Isolation and characterization of the 165 000 dalton protein component of the M-line of rabbit skeletal muscle and its interaction with creatine kinase.

The M-line protein component of molecular weight 165 000 was isolated and purified from rabbit skeletal muscle using ion exchange chromatography. Gel electrophoresis, in the presence and absence of sodium dodecyl sulfate, revealed the protein to be homogeneous. Sodium dodecyl sulfate gel electrophoresis and low speed sedimentation equilibrium studies in 0.5 M KCl, 50 mM potassium phosphate gave a molecular weight of 165 000 suggesting the protein to be made up of a single polypeptide chain.
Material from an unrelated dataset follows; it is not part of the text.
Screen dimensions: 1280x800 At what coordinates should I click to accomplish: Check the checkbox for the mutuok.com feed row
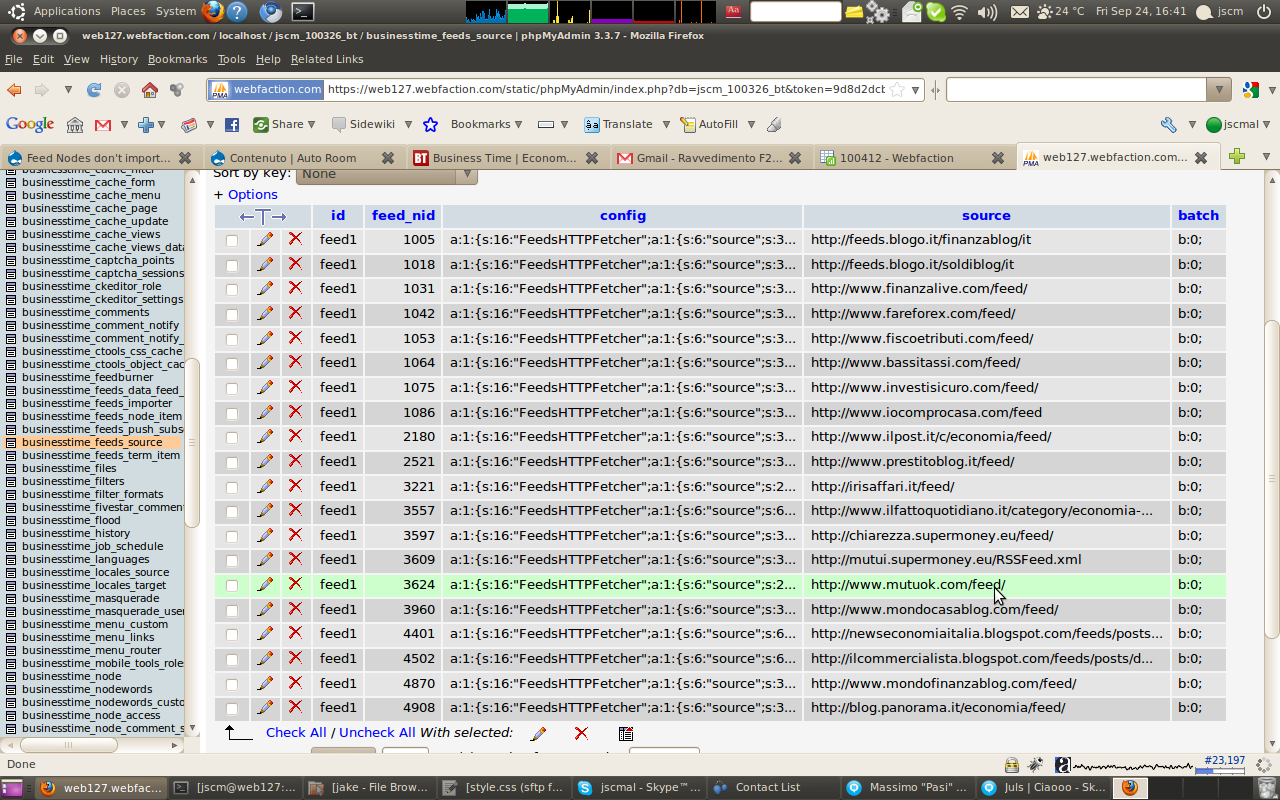[x=231, y=584]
Circular dichroism spectra revealed the presence of two negative dichroic bands located at 216 and 208 nm, indicative of the presence of some beta-structure. Ellipticity values at these two wavelengths were --6500 +/- 400 and --7500 +/- 400 deg . cm2 . dmol-1, respectively. Addition of 165 000 component lowered the enzymatic activity of creatine kinase M-line protein and the nature of the inhibition was found to be a competitive one. When the protein was mixed with creatine kinase in a 1 : 1 mole ratio in a medium consisting of 0.2 M KCl, 25 mM Tris, 1 mM dithiothreitol (pH 8.0), low speed sedimentation equilibrium studies gave a molecular weight of 260 000 +/- 10 000 for the complex, indicative of an interaction of the two components of the M-line.